Abstract

Statistics in sports is a growing field in research that provides specialized methodology for collecting and analyzing sports data in order to make decisions for successful planning and implementation of new strategies [1]. Sports, particularly, have countless and ever-expanding data sources that can be used by analysts in order to extract objective information for use in aspects such as making predictions throughout seasons and enhancements in team and player performance. Broadly, Sports Analysis is described as the process of data management, predictive model implementation, and the use of information systems for decision making to gain a competitive advantage.

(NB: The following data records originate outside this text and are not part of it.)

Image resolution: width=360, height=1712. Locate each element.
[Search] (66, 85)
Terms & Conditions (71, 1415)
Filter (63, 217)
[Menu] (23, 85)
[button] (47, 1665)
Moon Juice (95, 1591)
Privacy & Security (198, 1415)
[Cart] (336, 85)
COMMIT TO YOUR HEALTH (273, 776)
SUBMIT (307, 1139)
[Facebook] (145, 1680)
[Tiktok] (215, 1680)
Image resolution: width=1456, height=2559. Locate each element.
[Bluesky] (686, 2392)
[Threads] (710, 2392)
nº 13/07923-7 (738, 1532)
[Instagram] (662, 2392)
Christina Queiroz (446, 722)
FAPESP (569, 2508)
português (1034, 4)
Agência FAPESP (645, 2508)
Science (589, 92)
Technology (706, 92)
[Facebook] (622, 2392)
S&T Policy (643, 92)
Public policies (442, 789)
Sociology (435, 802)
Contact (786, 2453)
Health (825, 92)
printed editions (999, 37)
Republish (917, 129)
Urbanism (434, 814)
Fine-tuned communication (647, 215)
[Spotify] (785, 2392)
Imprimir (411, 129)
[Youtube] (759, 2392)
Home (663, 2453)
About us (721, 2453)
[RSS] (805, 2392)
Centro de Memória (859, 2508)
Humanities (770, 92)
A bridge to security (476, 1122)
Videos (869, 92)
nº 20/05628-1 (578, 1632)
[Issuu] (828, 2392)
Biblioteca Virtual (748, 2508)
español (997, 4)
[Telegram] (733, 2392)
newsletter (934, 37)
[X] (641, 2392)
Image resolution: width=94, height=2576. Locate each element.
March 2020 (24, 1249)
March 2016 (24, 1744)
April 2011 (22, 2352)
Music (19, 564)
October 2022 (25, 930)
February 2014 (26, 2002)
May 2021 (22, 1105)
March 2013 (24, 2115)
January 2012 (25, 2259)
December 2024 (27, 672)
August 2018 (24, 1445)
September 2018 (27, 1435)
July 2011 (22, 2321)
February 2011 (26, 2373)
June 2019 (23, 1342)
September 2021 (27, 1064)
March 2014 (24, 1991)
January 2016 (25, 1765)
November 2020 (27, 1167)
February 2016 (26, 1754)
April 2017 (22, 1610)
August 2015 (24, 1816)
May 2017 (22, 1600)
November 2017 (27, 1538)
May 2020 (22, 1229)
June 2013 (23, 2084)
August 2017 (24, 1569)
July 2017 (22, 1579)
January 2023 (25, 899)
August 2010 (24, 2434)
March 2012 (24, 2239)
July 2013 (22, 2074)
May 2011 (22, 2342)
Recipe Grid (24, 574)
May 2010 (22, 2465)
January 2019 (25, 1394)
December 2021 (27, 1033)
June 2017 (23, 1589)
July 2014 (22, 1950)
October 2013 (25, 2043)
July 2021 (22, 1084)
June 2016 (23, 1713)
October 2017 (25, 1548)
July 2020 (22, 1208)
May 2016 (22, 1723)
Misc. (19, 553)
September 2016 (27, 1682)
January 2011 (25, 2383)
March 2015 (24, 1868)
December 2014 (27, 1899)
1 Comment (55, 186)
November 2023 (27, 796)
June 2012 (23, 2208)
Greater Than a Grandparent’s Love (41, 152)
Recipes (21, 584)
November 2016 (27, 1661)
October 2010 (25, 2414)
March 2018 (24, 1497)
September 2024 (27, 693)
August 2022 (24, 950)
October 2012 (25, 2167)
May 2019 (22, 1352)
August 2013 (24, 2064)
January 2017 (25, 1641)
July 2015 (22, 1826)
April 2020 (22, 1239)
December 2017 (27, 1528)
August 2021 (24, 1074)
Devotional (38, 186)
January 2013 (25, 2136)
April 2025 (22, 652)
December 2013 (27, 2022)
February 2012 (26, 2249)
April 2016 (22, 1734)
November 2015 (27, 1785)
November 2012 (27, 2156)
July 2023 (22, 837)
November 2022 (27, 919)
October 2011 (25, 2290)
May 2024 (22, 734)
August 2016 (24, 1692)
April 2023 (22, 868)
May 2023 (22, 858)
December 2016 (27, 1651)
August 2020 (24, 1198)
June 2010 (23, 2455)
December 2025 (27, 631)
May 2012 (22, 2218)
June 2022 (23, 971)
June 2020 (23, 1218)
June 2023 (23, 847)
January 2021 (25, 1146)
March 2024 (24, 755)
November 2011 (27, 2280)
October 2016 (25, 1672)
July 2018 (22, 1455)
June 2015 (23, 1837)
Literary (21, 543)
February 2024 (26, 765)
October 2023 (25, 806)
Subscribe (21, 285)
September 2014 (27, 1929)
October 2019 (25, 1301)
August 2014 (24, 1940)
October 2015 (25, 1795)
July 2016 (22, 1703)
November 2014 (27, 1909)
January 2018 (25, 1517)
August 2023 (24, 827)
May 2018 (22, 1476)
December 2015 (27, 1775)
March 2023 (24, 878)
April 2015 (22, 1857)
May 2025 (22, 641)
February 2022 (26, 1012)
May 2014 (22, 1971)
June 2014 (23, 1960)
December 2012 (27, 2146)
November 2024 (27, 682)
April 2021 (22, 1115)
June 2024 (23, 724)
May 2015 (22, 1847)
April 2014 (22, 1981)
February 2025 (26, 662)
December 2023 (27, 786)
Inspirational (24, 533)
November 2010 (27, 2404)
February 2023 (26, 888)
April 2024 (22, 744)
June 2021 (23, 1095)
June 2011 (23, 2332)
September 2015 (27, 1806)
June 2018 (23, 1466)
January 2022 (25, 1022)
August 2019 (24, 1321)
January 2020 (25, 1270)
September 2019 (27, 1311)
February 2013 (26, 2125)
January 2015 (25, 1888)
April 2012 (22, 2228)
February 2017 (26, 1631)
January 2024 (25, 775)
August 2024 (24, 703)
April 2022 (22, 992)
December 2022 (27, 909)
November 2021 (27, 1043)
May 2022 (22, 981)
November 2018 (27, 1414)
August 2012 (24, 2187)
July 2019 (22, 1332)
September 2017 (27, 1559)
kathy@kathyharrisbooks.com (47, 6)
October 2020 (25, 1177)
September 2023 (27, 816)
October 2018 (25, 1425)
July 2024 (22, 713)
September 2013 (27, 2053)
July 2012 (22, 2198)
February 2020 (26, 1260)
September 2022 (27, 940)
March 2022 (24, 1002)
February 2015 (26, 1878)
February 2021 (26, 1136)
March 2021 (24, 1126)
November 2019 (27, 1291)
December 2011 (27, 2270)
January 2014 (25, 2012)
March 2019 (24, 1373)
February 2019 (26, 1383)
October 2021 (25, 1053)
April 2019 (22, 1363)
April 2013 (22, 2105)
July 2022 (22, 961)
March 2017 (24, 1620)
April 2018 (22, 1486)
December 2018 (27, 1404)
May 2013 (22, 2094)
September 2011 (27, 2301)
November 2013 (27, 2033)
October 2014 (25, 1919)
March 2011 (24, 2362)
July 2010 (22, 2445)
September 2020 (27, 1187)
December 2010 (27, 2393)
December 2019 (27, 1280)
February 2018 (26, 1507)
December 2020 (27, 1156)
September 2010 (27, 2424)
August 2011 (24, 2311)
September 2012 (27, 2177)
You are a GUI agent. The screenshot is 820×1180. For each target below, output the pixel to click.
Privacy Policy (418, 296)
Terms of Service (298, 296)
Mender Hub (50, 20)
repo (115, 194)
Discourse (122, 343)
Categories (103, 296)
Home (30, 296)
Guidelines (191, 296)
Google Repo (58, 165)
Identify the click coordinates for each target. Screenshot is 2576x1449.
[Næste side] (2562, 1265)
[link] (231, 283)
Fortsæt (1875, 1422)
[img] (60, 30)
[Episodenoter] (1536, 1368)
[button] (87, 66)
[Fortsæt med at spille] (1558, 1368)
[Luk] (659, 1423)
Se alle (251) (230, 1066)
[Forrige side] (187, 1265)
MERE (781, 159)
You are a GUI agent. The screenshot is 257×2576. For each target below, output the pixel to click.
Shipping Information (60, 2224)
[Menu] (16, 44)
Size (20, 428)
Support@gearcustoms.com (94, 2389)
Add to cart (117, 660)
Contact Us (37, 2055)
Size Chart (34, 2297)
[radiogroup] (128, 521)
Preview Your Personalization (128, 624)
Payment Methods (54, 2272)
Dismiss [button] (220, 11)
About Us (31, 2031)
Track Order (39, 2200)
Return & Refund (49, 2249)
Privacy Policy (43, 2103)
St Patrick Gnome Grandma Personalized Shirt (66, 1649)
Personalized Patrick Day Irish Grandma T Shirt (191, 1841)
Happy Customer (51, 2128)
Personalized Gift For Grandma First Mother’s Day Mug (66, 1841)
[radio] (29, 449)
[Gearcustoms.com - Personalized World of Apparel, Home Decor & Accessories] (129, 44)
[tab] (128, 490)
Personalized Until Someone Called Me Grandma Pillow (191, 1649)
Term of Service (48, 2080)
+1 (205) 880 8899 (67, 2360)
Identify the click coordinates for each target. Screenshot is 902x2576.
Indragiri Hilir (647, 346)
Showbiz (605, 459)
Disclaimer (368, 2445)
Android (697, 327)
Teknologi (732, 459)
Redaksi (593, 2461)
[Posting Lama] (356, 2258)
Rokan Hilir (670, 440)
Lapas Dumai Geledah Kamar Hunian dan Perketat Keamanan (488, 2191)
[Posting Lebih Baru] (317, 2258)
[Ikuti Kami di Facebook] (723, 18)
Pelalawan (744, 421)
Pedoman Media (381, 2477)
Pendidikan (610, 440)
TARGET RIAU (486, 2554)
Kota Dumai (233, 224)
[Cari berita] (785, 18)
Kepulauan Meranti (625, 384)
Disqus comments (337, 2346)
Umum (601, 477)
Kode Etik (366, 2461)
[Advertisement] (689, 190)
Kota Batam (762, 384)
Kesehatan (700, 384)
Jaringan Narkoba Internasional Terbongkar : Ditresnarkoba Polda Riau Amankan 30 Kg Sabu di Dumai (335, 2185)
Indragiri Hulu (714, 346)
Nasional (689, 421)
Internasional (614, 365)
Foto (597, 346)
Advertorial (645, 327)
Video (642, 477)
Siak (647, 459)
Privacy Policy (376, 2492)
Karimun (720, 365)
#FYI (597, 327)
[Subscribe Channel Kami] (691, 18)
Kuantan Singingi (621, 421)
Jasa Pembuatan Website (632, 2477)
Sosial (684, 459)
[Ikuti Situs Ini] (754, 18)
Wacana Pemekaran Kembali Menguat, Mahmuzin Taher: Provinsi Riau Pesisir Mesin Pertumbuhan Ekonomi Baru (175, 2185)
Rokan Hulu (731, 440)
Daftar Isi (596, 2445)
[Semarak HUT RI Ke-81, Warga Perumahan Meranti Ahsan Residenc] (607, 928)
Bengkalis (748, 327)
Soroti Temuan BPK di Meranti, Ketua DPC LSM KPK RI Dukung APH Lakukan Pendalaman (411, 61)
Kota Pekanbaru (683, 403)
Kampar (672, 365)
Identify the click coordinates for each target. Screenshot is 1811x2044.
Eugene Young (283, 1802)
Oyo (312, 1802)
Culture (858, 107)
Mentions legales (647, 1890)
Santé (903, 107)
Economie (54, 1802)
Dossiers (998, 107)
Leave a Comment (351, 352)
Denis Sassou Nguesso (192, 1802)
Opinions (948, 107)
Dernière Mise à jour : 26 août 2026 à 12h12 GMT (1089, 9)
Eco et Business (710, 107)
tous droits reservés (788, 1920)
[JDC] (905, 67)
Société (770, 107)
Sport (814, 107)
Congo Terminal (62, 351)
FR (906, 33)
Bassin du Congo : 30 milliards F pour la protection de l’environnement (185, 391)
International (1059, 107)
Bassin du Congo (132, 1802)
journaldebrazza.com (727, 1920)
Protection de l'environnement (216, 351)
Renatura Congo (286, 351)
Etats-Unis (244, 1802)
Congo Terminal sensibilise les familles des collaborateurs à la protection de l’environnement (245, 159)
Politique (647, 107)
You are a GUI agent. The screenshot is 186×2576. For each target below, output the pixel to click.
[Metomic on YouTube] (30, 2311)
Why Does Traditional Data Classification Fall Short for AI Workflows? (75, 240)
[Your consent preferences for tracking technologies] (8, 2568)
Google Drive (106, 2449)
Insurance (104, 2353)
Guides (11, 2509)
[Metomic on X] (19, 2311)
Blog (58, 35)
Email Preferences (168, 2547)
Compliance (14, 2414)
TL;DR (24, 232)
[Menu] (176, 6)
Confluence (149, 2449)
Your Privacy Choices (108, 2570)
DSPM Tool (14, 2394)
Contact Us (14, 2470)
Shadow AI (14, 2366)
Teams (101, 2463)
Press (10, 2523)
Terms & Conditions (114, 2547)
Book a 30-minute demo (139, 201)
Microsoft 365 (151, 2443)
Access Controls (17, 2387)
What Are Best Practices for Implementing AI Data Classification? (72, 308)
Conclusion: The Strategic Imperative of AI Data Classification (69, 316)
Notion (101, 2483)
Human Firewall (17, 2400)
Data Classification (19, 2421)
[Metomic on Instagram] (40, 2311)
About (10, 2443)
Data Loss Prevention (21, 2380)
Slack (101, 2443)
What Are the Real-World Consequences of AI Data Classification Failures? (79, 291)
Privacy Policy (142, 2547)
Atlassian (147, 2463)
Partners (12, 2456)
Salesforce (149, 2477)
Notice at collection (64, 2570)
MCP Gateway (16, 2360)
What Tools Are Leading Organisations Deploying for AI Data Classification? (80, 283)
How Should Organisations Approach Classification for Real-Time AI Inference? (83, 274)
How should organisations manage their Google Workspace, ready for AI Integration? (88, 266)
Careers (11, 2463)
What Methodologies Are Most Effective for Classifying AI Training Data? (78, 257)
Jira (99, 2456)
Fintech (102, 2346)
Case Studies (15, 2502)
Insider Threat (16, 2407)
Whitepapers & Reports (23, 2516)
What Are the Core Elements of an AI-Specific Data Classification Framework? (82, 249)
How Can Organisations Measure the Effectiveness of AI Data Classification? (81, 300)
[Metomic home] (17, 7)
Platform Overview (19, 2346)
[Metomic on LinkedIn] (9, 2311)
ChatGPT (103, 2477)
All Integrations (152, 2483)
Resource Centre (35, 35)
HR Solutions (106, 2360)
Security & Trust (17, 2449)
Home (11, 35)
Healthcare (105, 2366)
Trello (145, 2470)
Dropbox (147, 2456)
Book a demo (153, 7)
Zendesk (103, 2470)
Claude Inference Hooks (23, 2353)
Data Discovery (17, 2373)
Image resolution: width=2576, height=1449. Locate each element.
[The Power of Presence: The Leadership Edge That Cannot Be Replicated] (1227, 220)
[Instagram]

The purpose of this research project is to find meaningful insights about Canadian Men’s University Basketball using analytics. The seasons that will be focused on are the regular seasons from 2015 to 2019 of the men’s U Sports teams for the Ontario University Athletics (OUA) Division. Multiple datasets were extracted for this analysis from the OUA and Synergy websites then staged and loaded into a database. For this project, data staging mainly compromised of cleansing, consolidation and aligning these different datasets in order to have consistent and usable data. Other different data mining techniques, including, but not limited to, Decision Trees, Logistic Regression and Random Forests were also used along with Exploratory Data techniques. These will be described and shown in detail in this report.

There is a section devoted to the Carleton Ravens’ Men’s Team; one of the best teams in the division. Their style of play will be analyzed to bring insight on why they are one of the top performing teams.